The project was real. A 5.5mm prototype existed. It nearly reached mass production.
Summary
- Xiaomi President Lu Weibing confirmed during a May 16 livestream that the company developed an ultra-thin smartphone to rival the iPhone Air — reaching near-mass-production status before cancelling it due to unacceptable compromises in battery life and thermal performance.
- The cancelled prototype measured 5.5mm thick and would have featured dual cameras and premium materials, but the Snapdragon 8 Elite Gen 5 chip runs too hot for a 5.5mm chassis without a vapor chamber, making sustained performance impossible to guarantee.
- Apple's iPhone Air commercial difficulties appear to validate the decision — MacRumors reported Apple cut iPhone Air production capacity by 80% after surveys found virtually no demand for the $999 device, which ships with one camera and a 3,149mAh battery.
- In place of an Air-style device, Xiaomi is launching the 17 Max — a full-power flagship with an 8,000mAh battery, 200MP Leica camera, and Snapdragon 8 Elite Gen 5 — framing the Max category as a comprehensive upgrade across imaging, performance, and battery, not just a size increase.
- Lu explained the philosophical difference between "Max" and "Plus" directly: Plus historically meant a bigger screen on the same base hardware, while Max means an across-the-board hardware upgrade accompanying the larger display.
"Lu Weibing put it plainly: the thinner the device becomes, the harder it is to include large batteries, proper cooling systems, and high-performance hardware without affecting daily usability — and Xiaomi wasn't willing to ship a product that looked impressive but compromised on real-world use."
The Prototype That Almost Made It
A 5.5mm smartphone housing the Snapdragon 8 Elite Gen 5 is not an engineering impossibility — it's an engineering trade-off. The chip generates significant heat under sustained load, and vapor chamber cooling requires physical depth to function. At 5.5mm, there simply isn't enough interior volume for the cooling architecture the chip needs to maintain performance during extended gaming or video recording sessions. Xiaomi's engineers found the thermal ceiling too low and the battery capacity too constrained to meet the company's internal standards.
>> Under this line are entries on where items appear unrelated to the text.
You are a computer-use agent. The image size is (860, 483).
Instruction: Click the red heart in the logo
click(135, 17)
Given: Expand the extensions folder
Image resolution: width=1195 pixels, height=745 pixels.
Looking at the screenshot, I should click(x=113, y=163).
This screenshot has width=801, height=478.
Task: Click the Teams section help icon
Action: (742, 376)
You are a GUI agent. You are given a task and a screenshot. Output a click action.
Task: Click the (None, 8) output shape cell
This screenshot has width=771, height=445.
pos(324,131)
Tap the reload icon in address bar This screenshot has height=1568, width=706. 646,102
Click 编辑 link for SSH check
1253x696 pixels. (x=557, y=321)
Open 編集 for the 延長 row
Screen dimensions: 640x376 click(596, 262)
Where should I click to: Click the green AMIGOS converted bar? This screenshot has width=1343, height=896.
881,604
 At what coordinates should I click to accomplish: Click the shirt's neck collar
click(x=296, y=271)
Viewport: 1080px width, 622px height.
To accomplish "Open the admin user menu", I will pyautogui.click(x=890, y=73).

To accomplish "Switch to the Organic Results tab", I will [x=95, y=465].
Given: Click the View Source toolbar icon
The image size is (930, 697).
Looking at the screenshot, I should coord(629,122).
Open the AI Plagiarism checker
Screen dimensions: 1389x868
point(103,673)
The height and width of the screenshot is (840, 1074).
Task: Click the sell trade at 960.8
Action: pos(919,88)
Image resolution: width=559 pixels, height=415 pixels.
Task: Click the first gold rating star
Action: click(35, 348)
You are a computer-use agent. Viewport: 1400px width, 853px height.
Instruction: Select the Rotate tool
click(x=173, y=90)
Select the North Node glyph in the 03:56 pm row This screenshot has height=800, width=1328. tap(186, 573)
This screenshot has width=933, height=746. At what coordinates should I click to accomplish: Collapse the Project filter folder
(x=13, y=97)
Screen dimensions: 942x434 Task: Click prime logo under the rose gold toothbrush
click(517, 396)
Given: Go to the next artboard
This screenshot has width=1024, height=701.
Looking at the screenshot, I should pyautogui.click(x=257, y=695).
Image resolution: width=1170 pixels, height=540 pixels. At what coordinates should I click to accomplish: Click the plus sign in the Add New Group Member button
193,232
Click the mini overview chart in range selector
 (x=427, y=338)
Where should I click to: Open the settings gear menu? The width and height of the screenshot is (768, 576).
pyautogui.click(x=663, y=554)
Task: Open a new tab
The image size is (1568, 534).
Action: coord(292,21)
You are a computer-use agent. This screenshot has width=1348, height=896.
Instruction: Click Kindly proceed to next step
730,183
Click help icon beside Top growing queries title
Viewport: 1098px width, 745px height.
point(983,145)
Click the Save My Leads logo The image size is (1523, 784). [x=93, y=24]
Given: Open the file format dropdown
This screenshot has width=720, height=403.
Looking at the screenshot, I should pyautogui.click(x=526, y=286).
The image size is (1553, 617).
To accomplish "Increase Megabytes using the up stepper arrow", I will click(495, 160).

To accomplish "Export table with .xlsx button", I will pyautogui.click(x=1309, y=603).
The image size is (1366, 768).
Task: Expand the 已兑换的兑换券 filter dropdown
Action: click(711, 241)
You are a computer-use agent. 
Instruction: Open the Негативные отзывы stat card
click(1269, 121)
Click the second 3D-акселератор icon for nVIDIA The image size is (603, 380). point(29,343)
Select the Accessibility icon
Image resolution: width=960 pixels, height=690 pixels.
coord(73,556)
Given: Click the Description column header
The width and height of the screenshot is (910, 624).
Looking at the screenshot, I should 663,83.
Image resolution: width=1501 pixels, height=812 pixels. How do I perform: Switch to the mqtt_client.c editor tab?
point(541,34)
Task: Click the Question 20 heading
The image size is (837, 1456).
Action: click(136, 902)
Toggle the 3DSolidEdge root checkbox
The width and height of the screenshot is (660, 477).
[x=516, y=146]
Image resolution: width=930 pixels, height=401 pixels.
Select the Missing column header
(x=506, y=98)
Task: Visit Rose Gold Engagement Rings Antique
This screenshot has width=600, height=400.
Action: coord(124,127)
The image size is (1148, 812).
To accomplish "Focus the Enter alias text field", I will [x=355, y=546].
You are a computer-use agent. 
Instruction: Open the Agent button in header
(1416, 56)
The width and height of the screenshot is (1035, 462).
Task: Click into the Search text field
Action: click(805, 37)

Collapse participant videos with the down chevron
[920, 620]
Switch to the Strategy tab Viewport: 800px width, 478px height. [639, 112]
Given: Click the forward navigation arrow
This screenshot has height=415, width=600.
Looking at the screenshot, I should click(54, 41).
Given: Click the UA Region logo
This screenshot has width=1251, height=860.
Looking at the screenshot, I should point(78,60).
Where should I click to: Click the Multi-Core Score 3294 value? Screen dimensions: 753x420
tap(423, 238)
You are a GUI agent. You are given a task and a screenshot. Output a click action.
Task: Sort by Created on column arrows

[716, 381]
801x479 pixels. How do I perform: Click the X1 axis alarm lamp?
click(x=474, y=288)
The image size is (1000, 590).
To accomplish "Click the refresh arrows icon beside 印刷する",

The decision to cancel near mass production is the revealing part. Tooling had been finalized, supply chain engaged, and production lines prepared. Walking away at that stage carries real cost. Xiaomi absorbed it rather than ship a product that would have underperformed.
Apple's Numbers Did Xiaomi a Favour
The
iPhone Air's 80% production cut following weak demand surveys is the external data point that makes Xiaomi's cancellation look foresighted rather than cautious. The $999 device's single camera and 3,149mAh battery are precisely the compromises Lu Weibing described as unacceptable. Apple shipped them anyway. The market's response was telling. I suppose Xiaomi's product team is watching Apple's Air numbers with some satisfaction right now.
Digital Chat Station previously reported that slow market performance of ultra-thin flagships had already forced at least one major Chinese brand to suspend its own Air-style project — a report now confirmed as referring to Xiaomi.
What Max Actually Means
The reframing from Plus to Max is more than naming.
Xiaomi is telling buyers that the
17 Max is not a stretched version of the standard model. It's a device with a meaningfully different bill of materials — bigger battery, better cameras, upgraded cooling — that happens to also come in a larger chassis. The distinction matters for buyers deciding between spending up for the Max or staying with the standard 17. This isn't a size choice. It's a capability choice.